TRY IT:
Continue the essay on reforming presidential elections and instant runoff voting, beginning right after its final sentence.

EXTRACT:
_____
Reforming Presidential Elections and Instant Runoff Voting

Let me start with what this write up is not. This is a not a whiney appeal from a sulking liberal about the unfair results of the November election. Yes, the electoral college is imperfect. Yes, Hillary Clinton won the popular vote. But Hillary Clinton never had any illusions about the electoral system in which she was competing. She knew what she had to do to win the election and she didn’t do it. No excuses.

The alleged Russian meddling, if or when it is confirmed to be true, is a different story. If Russian actions did indeed swing the election for Donald Trump, that would throw into question the legitimacy of his upcoming presidency. That said, no smart person that I’m aware of is really making that claim, and even if they were, I’m not sure that an electoral “do over” would be very plausible at this point. What is more, if that claim were somehow proved to be true, it still must be remembered that the alleged Russian hack was not a manipulation of numbers or votes, but a release of information that was harmful to Clinton—illegally obtained information, but information nonetheless—that Americans then used to make their decisions to cast their votes for candidates that were not her.

As much as it displeases me to say so, I do believe that Donald Trump won the presidential election fairly and democratically—fairly in the sense that Trump played by the rules that we as a country have set for choosing a president, and democratically in the sense that the American population chose Donald Trump, no matter how misguided I and many others believe that choice to have been. And while I am ready to accept the results of this election, I also hope that in the aftermath of possibly the ugliest presidential election in history, there will be some impetus for reform to help us avoid recreating the scandal-ridden, intellectually void, mudslinging shitshow that was the election of 2016.
_____
MATERIAL SUPPLIED:

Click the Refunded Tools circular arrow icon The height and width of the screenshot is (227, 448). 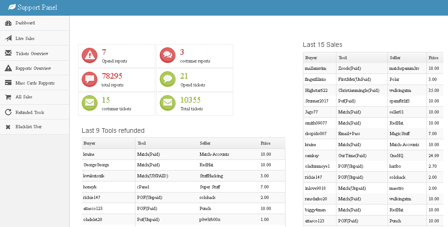point(8,112)
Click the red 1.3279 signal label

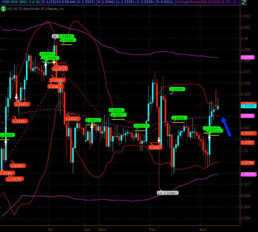pyautogui.click(x=15, y=179)
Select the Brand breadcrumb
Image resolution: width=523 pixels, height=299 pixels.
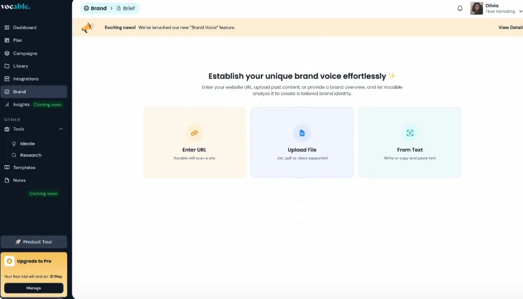click(95, 8)
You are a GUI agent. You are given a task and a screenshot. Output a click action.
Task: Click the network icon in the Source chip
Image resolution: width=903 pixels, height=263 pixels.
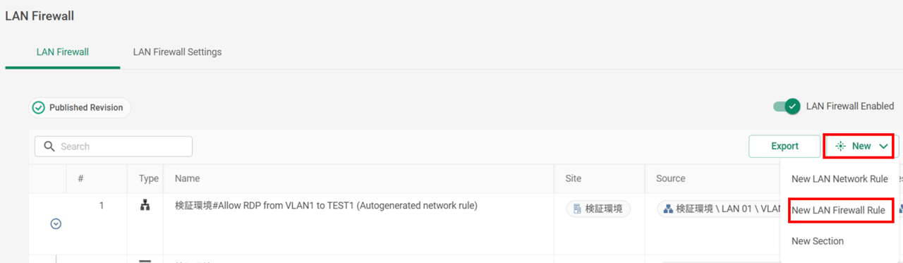(x=668, y=209)
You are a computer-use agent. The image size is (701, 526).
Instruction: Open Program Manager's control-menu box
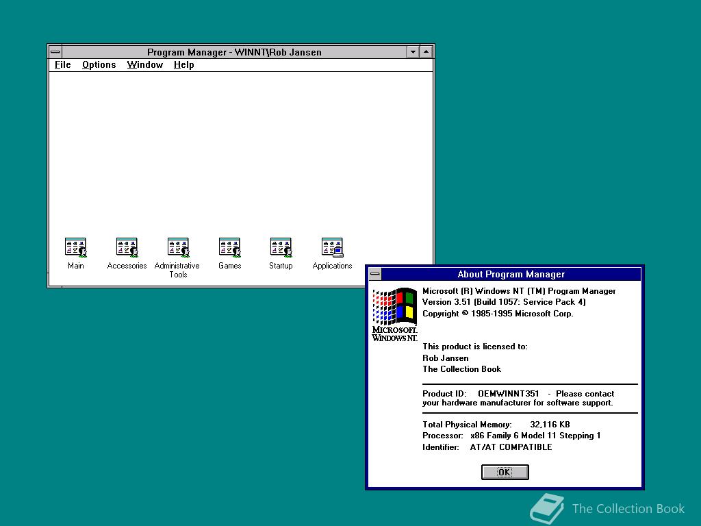click(x=54, y=51)
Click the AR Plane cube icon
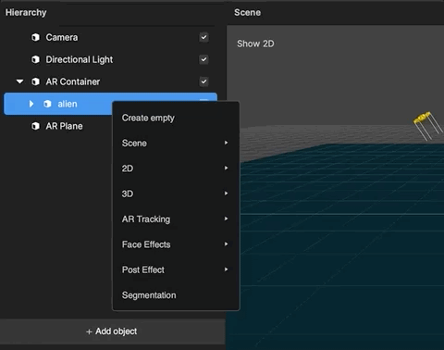 click(35, 126)
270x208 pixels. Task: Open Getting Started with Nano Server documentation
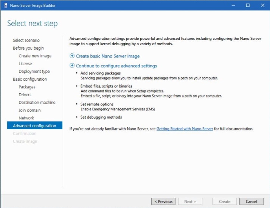pyautogui.click(x=185, y=129)
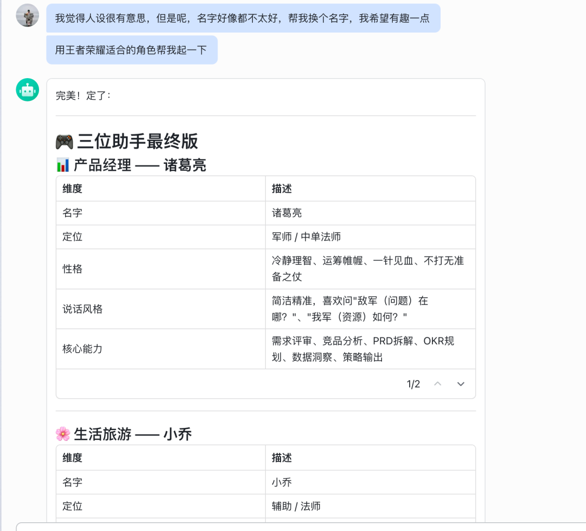Click the 辅助 / 法师 cell in 小乔 table
The width and height of the screenshot is (586, 531).
tap(296, 506)
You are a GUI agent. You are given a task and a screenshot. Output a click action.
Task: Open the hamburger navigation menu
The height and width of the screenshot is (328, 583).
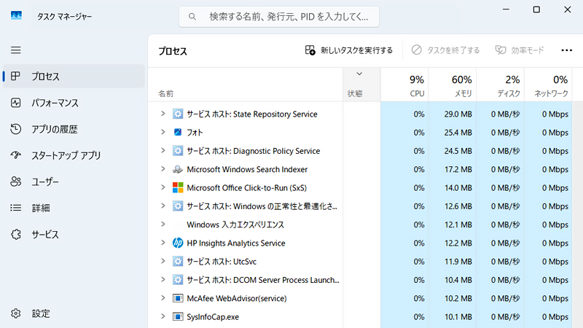[16, 50]
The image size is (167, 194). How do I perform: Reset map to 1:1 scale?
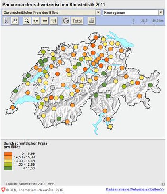(x=54, y=21)
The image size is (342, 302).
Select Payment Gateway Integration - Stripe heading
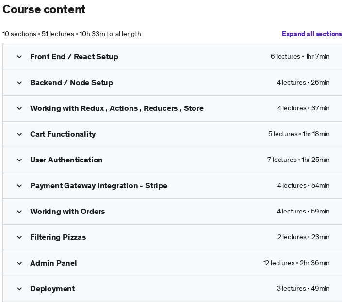pyautogui.click(x=98, y=186)
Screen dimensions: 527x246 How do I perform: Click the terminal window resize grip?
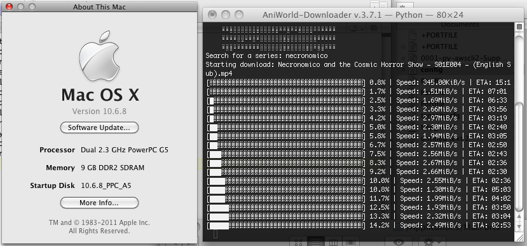coord(519,237)
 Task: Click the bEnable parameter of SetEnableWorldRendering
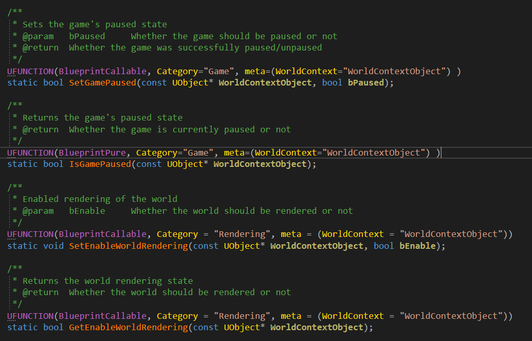click(x=416, y=246)
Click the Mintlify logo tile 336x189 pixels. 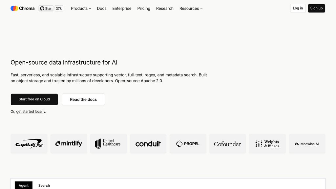(x=69, y=144)

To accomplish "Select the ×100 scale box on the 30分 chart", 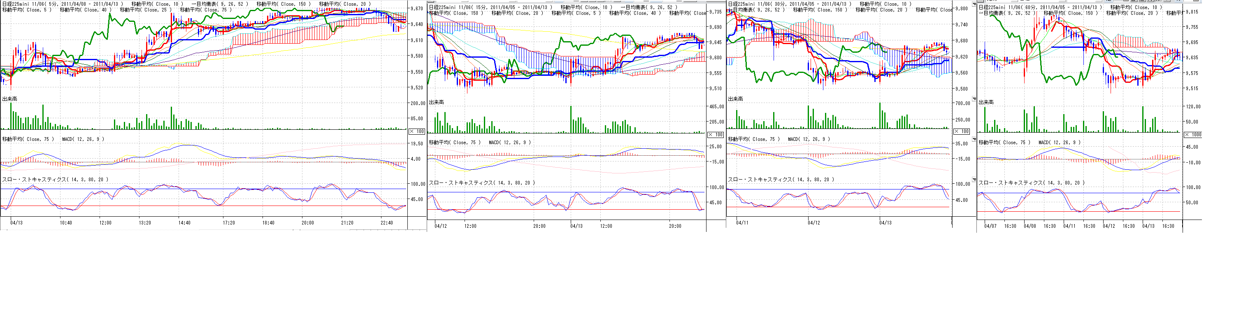I will [962, 131].
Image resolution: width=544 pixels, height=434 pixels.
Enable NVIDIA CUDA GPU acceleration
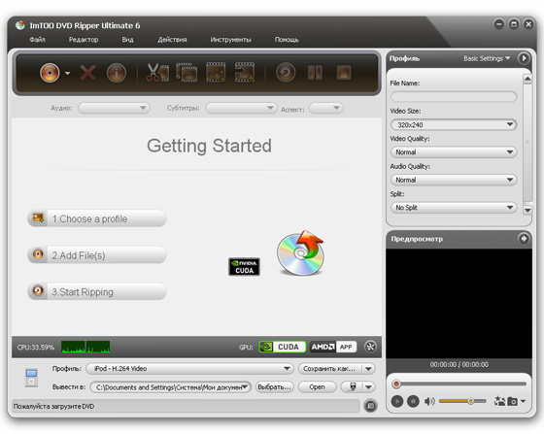[282, 347]
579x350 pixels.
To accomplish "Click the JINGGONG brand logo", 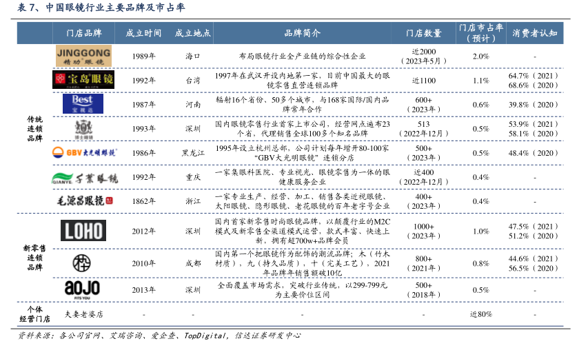I will [83, 56].
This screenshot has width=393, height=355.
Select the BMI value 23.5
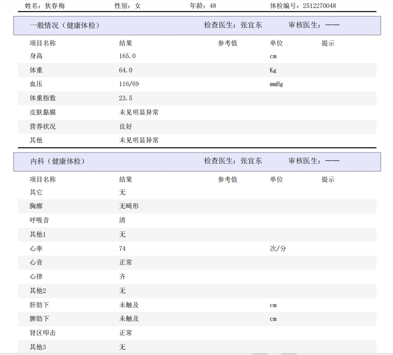(126, 98)
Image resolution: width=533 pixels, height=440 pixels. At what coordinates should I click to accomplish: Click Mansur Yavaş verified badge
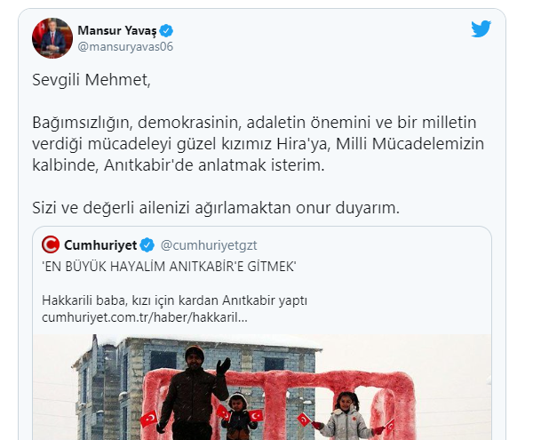[x=166, y=30]
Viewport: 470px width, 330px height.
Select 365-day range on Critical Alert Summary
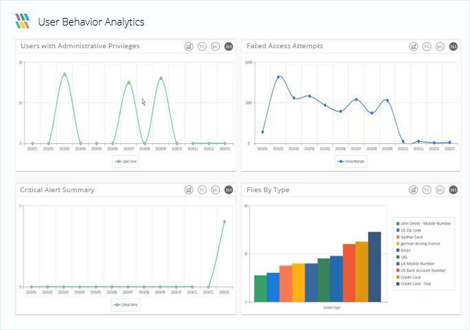pyautogui.click(x=228, y=189)
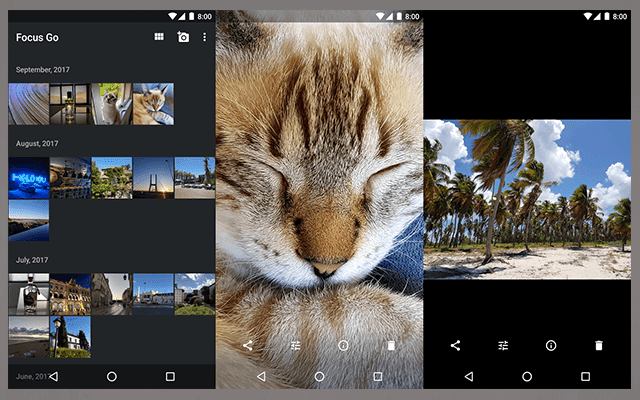Share the palm trees beach photo
The height and width of the screenshot is (400, 640).
click(x=455, y=345)
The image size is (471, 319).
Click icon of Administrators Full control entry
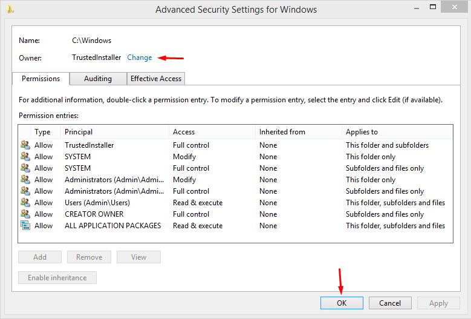25,191
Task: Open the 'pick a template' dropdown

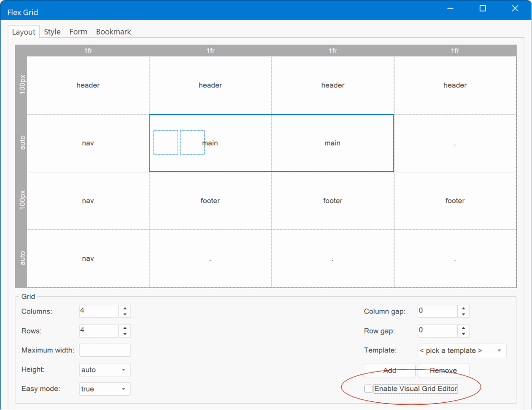Action: coord(461,350)
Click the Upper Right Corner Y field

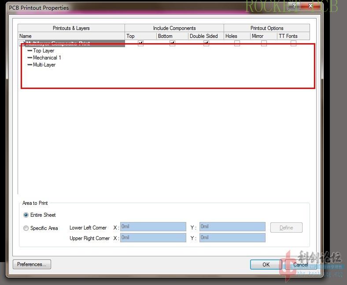click(x=232, y=238)
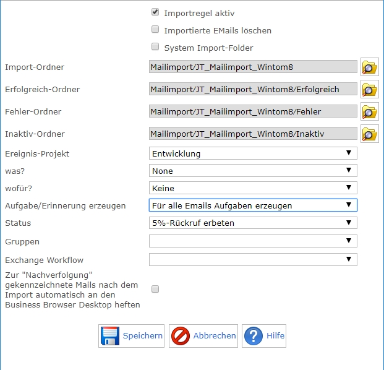Viewport: 384px width, 370px height.
Task: Click the red cancel prohibition icon
Action: tap(180, 336)
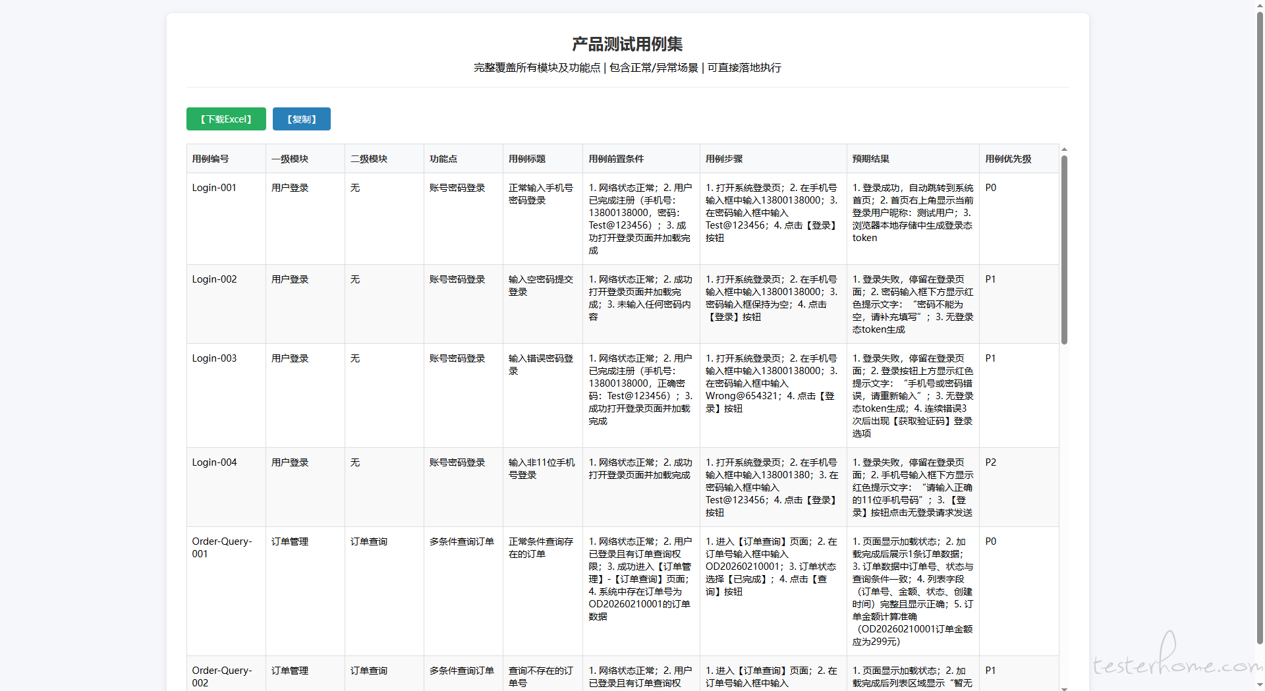The width and height of the screenshot is (1265, 691).
Task: Click the table's inner scrollbar thumb
Action: (1063, 250)
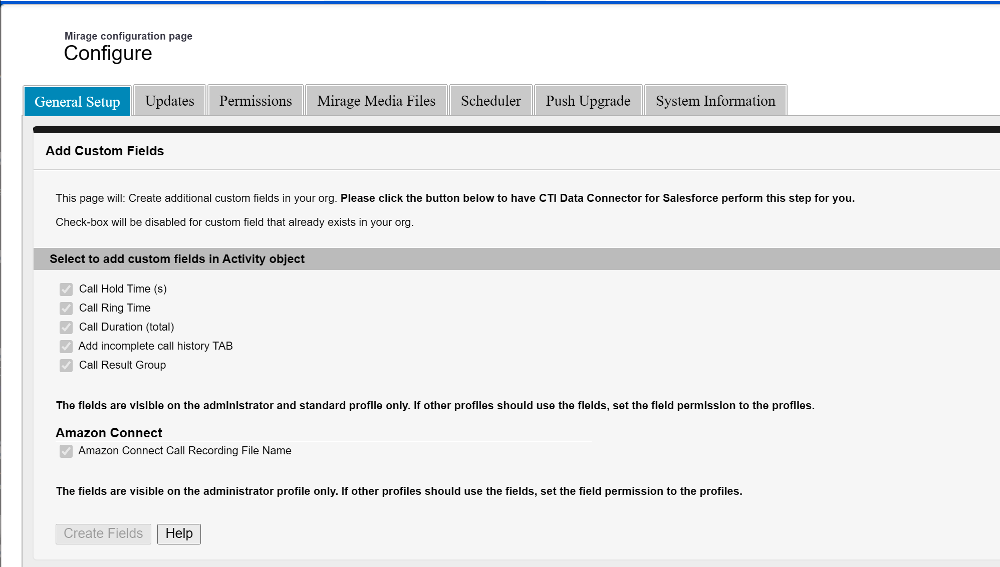
Task: Open the General Setup tab
Action: tap(77, 101)
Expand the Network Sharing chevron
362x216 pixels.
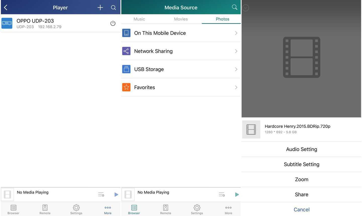pyautogui.click(x=236, y=51)
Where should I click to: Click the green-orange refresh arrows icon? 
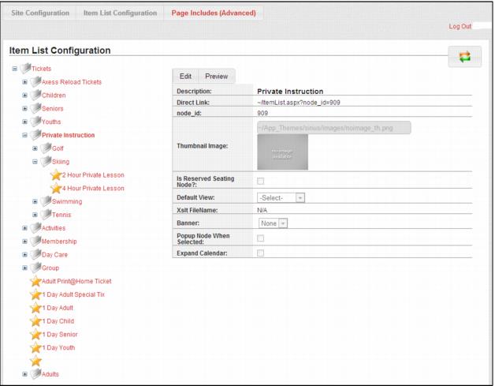click(x=464, y=57)
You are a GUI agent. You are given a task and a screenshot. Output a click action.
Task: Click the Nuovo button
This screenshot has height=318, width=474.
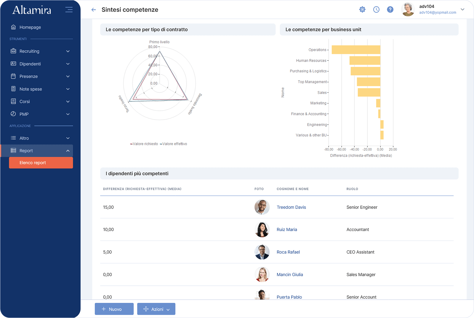coord(114,309)
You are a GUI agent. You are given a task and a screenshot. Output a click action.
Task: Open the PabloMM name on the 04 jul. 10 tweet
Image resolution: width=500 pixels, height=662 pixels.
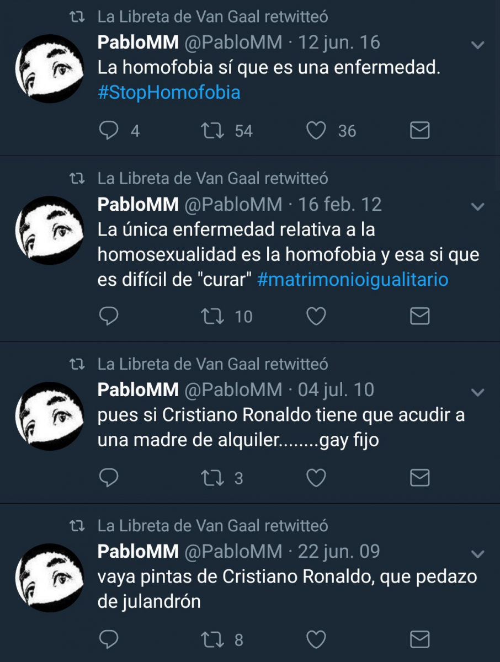point(138,390)
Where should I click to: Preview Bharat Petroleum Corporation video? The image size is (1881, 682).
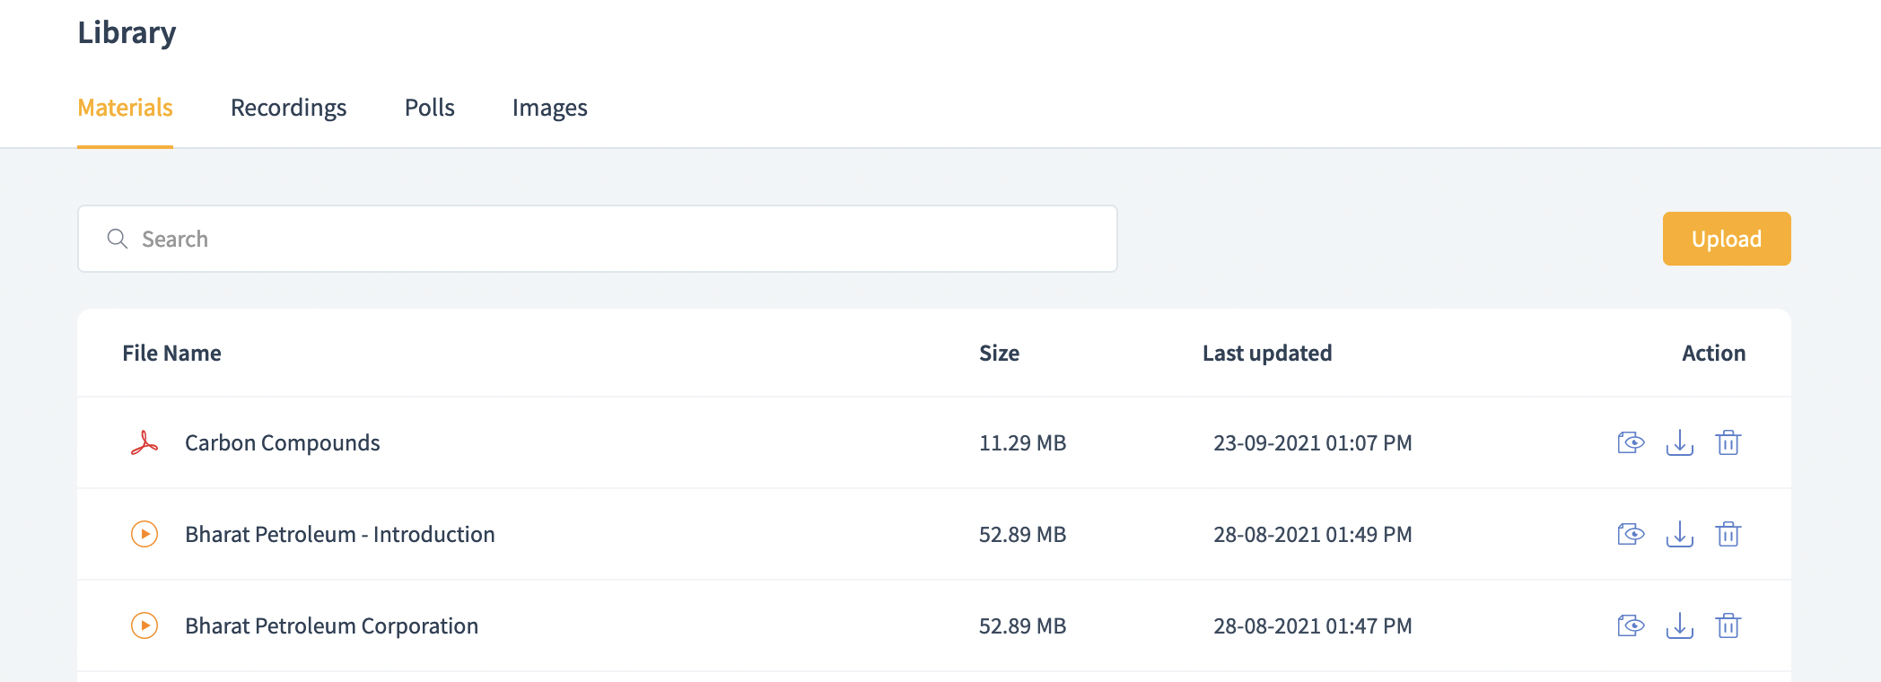coord(1631,625)
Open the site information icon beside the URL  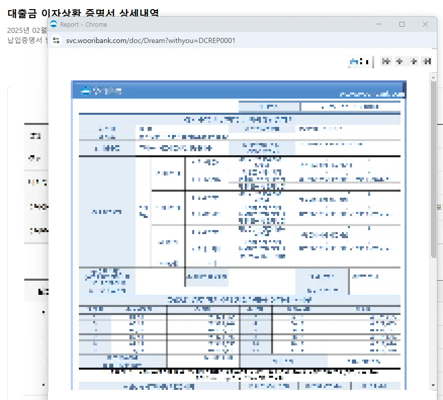[57, 40]

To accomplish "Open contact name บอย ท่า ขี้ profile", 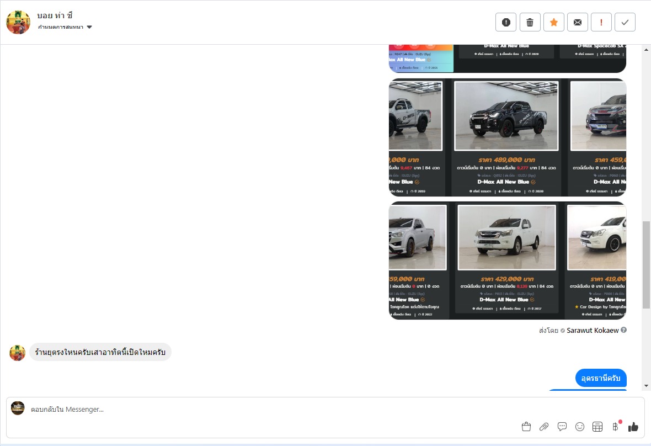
_____
THE ANSWER:
Some would say that doing away with the electoral college is the simple solution to that conundrum, but I’m not so sure. For one, although I do not consider myself a fan of the electoral college, I do think that it has some benefits. It prevents presidential campaigns from being run on the coasts, and keeps with our system of federalism in which the voices of semi-sovereign states are supposed to be a bit augmented. The electoral college may be undemocratic, but it is undemocratic by design. Founding fathers like Alexander Hamilton created the electoral college based on the belief that the people alone cannot be trusted to elect the nation’s most important governmental leader. That is why each state has a group of electors—to create a barrier between the presidency and the people, so that if/when the people do something stupid, the electors will be in place to prevent that stupidity from infecting the entire executive branch. (Ironically, Hamilton’s plan seems to have backfired a bit with the election of Donald Trump…)

Would have the absence of an electoral college meant a Clinton victory in 2016?   The popular vote seems to suggest so, but if that had been the case, the two candidates would have been running very different campaigns with different speeches and strategies likely leading to different results. What is more, while no electoral college would have meant that the most “popular” candidate would have won the election, it would have done little to solve the problem of how we ended up with what were perhaps the two least popular presidential candidates ever in the first place.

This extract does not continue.